Dedicated and Desktop Grids, two members of a bigger computing ecosystem
What is Grid Computing about?
Grid’s goal is about sharing resources that belong to multiple administrative entities and providing them as a unified resource to end-users, that may themselves belong to multiple administrative domains. CERN is betting heavily on this concept with the LHC Computing Grid project (also known as “LCG”), in an effort to tackle the huge storage and computational effort that relates to the outpour of data projected to come out from LHC detectors. The LCG example, consisting of Tier1 and Tier2 clusters, is a dedicated grid. In the most holistic approach, Grid could be the world-wide infrastructure encompassing any Networking, Storage and Computing infrastructures that are available globally for shared usage. In this ecosystem we could envision included, any supercomputers accessible by means of digital certificates, big and small clusters, storage devices, scientific instruments of any kind, networking facilities and … perhaps desktop systems. But, could it be possible that the
machine you are reading this article on, have anything to offer next to modern, petaFLOP scale, super-capable clusters and the constellations thereof?
Recycling PCs
The idea of recycling PCs that sit mostly idle on office desks is not new at all. Already ‘since the previous millennium’, the SETI@HOME project, spawned by Prof. David Anderson from University of California at Berkeley, is analyzing radio signals hoping to find interesting patterns in them. No alien discovery has taken place, other than the realization that volunteered PC
resources can actually help science somewhat. The fact is, over two million cpu*years in aggregate computing time have been donated. That infrastructure now has evolved to serve multiple scientific disciplines and has also increased in scale: it hums at 4.725 petaFLOPS as of Q1 2010 with the help of more than 600.000 donating hosts [1]. Another related project, olding@Home,
has at this moment also exceeded the 4.2 sustained petaFLOPS mark, mostly thanks to contributions in kind: Playstation 3 units and GPUs’ cycles. To be sure, there is still more to come, as more and more people invest in gaming technology with strong GPUs, hook on the network, read the news and … ride the wave.

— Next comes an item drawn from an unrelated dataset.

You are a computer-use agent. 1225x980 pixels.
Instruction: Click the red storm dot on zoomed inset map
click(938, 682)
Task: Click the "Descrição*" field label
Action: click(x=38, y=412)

Where do Desktop Grids fit in the picture?
LCG project is driven by CERN and is based on gLite, a grid middleware stack developed over the last decade in an effort to incorporate data and computing centers across different countries in a single infrastructure, following specific standards. Since all this equipment is performing under a common umbrella, for a common target and in a continuous basis, this is called a
Dedicated Grid. Dedicated Grids have certain parameters well-tuned: confidentiality, reliability and software compatibility included. The very opposite extreme is apparently donated resources like SETI@HOME: low trust, low reliability and availability and often questionable compatibility for any particular software library or stack. The gap in the spectrum in between these two extremes is where desktop grids may flourish: Collection of PC resources that are not completely random in their reliability & trust parameter space (even if low!) and maybe even have somewhat more homogeneous appearance in software through the use of Virtual Machines. Counter-acting on these varying factors has been already largely explored by the relevant academic community and there is a good body of knowledge to count on. For instance, a common counter-argument for desktop systems is their trustworthiness and reliability issues; this is commonly treated with very short jobs, job replication or
resubmission policies, voting techniques, reputation management etc. Current grid job framework workflow tools support many of these facilities already in a list of default features, since Dedicated Grids themselves are not 100% reliable. The more Desktop PCs will grow in their capabilities the more attractive this computing style can become; and gaming industry seems to make
sure that this is happening rapidly.
What is this LiveWN fuss about?
There are two ends that must meet each other: the donating user and the domain scientist. For this to happen, the burden of the connection should be with the fabric, rather than needing to re-train the people. One such effort is LiveWN [3], standing for “Live Worker Node”, which tries to address both needs in a user-friendly way. The idea is, that we can distribute a re-configured OS image on a CD, DVD or USB disk, that should be easy to use and require, if possible, zero-knowledge from an end-user. In this case, end-user would be either the donating user or the scientist. LiveWN started as as spin-off activity trying to assist ATLAS/CERN physicists located at NTUA in Athens, Greece. In a recent publication in the Journal of Grid Computing [4], it is
described how it is possible to deploy such a technology in the Greek School Network, so that the better subset of its 60.000 desktop machines can not only become part of the existing HellasGrid country-wide multiple-sites grid infrastructure but actually be a component of the global grid environment. This attempt takes compatibility and dependability aspects in mind, in
particular in the context of the 3rd generation multi-lambda GRNET network backbone which includes certain “corners” of working grid sites. The research team, in which a CSCS/ETHZ employee is involved, has done the preparatory work
to show that this model is viable and the prototype does deliver the promised advantages. At this stage, what remains to be done is deployment at large and … give incentives to municipalities for the tiny -but noticeable in a frugal budget- electricity costs.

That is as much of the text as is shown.